## [OBJECTIVE]
Starting at the beginning of the rows and ending at the line containing "This screenshot has height=813, width=1444.", rename "particular" to "specific". Give back only those lines, with everything else left as it is.

## [DATA SUPPLIED]

----

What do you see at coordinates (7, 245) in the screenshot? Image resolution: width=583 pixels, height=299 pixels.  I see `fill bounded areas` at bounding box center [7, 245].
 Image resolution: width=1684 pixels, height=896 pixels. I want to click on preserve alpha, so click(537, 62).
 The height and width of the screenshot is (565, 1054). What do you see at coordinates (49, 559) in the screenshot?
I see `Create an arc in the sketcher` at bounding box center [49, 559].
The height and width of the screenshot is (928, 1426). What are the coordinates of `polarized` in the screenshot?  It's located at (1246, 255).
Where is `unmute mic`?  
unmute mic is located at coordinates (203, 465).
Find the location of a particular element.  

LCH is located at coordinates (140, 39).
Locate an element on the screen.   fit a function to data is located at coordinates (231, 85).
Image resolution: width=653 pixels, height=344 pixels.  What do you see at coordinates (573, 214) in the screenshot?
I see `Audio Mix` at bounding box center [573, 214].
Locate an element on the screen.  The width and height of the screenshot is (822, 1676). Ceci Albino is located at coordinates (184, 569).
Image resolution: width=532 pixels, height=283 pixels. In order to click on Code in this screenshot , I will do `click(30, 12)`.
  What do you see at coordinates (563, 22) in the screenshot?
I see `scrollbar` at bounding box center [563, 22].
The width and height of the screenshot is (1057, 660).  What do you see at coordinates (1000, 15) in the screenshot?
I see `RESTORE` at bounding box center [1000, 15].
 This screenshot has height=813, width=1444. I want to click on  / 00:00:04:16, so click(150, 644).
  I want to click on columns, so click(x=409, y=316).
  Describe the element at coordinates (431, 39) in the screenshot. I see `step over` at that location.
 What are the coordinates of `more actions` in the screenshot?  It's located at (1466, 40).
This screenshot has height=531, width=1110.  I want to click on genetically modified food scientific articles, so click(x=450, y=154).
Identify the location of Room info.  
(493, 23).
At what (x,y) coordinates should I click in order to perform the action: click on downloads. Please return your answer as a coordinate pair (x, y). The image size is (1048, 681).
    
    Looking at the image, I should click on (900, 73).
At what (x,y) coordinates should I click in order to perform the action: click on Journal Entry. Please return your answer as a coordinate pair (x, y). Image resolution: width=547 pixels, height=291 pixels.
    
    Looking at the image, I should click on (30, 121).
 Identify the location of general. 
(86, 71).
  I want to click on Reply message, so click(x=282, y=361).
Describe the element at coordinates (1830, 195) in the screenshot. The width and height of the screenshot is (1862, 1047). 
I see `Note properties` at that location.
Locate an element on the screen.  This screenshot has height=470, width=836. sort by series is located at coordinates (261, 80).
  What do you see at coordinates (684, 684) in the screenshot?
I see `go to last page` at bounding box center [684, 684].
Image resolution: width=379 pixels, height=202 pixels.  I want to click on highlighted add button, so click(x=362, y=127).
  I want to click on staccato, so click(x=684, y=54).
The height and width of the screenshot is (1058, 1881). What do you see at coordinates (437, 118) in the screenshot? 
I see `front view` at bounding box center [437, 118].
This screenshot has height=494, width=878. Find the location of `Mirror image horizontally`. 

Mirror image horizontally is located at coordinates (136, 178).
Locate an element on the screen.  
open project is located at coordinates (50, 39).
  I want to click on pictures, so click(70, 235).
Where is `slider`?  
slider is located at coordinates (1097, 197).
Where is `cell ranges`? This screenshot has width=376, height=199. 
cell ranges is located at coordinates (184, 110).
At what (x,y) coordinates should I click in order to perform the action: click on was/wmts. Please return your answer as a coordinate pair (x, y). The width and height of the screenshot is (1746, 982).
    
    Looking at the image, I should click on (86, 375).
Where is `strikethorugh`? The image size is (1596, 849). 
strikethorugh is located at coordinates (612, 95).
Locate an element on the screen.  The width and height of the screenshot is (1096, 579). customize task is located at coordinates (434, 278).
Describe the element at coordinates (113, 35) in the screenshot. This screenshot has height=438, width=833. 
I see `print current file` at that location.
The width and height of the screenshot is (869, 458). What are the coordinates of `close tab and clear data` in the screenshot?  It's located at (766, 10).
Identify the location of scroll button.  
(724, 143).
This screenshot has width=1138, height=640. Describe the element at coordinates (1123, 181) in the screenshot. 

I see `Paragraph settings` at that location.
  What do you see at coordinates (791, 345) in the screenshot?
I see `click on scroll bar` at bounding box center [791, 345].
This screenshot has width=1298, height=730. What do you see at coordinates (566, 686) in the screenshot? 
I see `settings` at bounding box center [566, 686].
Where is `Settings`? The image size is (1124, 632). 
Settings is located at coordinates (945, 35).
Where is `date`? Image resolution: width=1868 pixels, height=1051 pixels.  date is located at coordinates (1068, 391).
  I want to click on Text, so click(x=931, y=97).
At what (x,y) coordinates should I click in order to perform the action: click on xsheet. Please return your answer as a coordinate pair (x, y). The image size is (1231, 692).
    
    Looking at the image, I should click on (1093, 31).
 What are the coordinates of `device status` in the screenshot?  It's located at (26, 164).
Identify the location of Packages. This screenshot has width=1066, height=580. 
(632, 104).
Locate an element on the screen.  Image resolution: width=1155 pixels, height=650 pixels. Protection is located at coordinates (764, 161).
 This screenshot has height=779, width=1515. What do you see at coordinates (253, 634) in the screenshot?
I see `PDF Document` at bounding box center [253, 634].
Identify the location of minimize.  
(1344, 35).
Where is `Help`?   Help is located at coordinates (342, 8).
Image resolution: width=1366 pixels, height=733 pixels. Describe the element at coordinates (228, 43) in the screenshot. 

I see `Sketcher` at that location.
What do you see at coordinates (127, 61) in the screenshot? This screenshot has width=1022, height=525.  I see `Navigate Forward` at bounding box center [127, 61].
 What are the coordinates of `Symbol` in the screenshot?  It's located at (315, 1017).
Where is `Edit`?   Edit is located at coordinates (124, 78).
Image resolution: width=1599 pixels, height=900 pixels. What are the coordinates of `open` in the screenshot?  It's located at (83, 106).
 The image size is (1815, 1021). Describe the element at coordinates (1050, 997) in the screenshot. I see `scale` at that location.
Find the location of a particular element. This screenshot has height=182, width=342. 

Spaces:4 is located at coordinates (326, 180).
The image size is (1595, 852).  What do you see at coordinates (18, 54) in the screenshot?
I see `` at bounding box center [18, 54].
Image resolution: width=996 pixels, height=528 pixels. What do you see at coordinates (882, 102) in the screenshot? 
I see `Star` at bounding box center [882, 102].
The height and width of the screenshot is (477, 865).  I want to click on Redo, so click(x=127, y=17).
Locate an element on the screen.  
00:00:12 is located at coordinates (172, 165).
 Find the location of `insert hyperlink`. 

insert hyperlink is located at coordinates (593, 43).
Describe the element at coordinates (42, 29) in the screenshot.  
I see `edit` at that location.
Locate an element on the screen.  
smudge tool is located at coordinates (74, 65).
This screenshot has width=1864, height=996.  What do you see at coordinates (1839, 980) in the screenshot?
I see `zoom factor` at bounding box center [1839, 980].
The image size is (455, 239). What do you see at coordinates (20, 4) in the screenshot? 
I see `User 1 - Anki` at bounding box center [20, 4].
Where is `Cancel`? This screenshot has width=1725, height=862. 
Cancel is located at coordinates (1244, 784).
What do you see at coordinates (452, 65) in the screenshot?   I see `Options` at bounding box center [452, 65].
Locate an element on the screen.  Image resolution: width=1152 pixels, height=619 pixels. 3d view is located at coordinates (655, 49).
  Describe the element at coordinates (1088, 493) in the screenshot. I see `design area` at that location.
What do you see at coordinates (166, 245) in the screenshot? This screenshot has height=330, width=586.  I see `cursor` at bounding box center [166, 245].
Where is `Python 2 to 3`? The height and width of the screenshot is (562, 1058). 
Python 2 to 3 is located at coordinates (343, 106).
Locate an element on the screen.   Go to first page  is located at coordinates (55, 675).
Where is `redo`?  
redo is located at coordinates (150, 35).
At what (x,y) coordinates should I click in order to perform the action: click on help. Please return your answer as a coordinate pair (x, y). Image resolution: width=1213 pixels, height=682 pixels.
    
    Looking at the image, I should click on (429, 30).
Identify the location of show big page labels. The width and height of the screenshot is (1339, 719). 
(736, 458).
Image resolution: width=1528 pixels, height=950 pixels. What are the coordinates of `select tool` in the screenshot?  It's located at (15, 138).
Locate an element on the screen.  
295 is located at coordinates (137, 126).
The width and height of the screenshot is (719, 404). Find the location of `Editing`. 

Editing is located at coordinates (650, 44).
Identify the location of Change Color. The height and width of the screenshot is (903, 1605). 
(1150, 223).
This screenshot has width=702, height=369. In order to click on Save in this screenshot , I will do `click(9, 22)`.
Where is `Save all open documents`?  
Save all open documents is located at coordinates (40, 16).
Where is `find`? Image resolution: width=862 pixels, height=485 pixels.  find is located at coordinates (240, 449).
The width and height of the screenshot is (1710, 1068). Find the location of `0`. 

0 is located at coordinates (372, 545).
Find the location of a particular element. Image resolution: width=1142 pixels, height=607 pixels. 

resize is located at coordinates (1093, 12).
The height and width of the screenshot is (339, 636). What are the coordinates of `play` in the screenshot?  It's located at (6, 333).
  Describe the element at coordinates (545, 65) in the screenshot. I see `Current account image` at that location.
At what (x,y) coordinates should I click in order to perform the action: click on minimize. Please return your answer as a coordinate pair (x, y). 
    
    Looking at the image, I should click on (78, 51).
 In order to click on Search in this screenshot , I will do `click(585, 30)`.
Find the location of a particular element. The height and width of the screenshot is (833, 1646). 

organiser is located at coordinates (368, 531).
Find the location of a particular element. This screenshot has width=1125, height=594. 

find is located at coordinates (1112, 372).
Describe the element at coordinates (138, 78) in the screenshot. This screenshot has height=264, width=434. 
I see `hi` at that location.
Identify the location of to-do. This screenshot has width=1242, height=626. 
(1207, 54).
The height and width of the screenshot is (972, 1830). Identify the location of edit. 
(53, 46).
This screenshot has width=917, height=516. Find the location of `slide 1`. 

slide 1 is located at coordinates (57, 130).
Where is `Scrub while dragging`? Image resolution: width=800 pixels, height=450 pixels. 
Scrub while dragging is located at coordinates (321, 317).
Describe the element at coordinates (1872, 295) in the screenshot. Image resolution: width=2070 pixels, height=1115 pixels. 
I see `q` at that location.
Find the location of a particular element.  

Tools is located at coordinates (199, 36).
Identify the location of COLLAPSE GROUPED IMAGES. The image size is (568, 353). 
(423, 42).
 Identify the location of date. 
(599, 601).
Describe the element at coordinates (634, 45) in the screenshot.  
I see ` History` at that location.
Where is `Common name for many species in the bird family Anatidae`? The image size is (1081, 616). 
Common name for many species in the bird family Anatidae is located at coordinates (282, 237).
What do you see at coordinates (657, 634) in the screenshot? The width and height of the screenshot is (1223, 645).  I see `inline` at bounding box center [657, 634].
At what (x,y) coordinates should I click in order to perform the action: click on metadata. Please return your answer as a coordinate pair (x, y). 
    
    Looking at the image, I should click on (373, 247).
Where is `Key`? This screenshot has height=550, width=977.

----

## [WRITTEN SOLUTION]
What do you see at coordinates (7, 245) in the screenshot? Image resolution: width=583 pixels, height=299 pixels.  I see `fill bounded areas` at bounding box center [7, 245].
 Image resolution: width=1684 pixels, height=896 pixels. I want to click on preserve alpha, so click(537, 62).
 The height and width of the screenshot is (565, 1054). What do you see at coordinates (49, 559) in the screenshot?
I see `Create an arc in the sketcher` at bounding box center [49, 559].
The height and width of the screenshot is (928, 1426). What are the coordinates of `polarized` in the screenshot?  It's located at (1246, 255).
Where is `unmute mic`?  
unmute mic is located at coordinates (203, 465).
Find the location of a specific element.  

LCH is located at coordinates (140, 39).
Locate an element on the screen.   fit a function to data is located at coordinates (231, 85).
Image resolution: width=653 pixels, height=344 pixels.  What do you see at coordinates (573, 214) in the screenshot?
I see `Audio Mix` at bounding box center [573, 214].
Locate an element on the screen.  The width and height of the screenshot is (822, 1676). Ceci Albino is located at coordinates (184, 569).
Image resolution: width=532 pixels, height=283 pixels. In order to click on Code in this screenshot , I will do `click(30, 12)`.
  What do you see at coordinates (563, 22) in the screenshot?
I see `scrollbar` at bounding box center [563, 22].
The width and height of the screenshot is (1057, 660).  What do you see at coordinates (1000, 15) in the screenshot?
I see `RESTORE` at bounding box center [1000, 15].
 This screenshot has height=813, width=1444. I want to click on  / 00:00:04:16, so click(150, 644).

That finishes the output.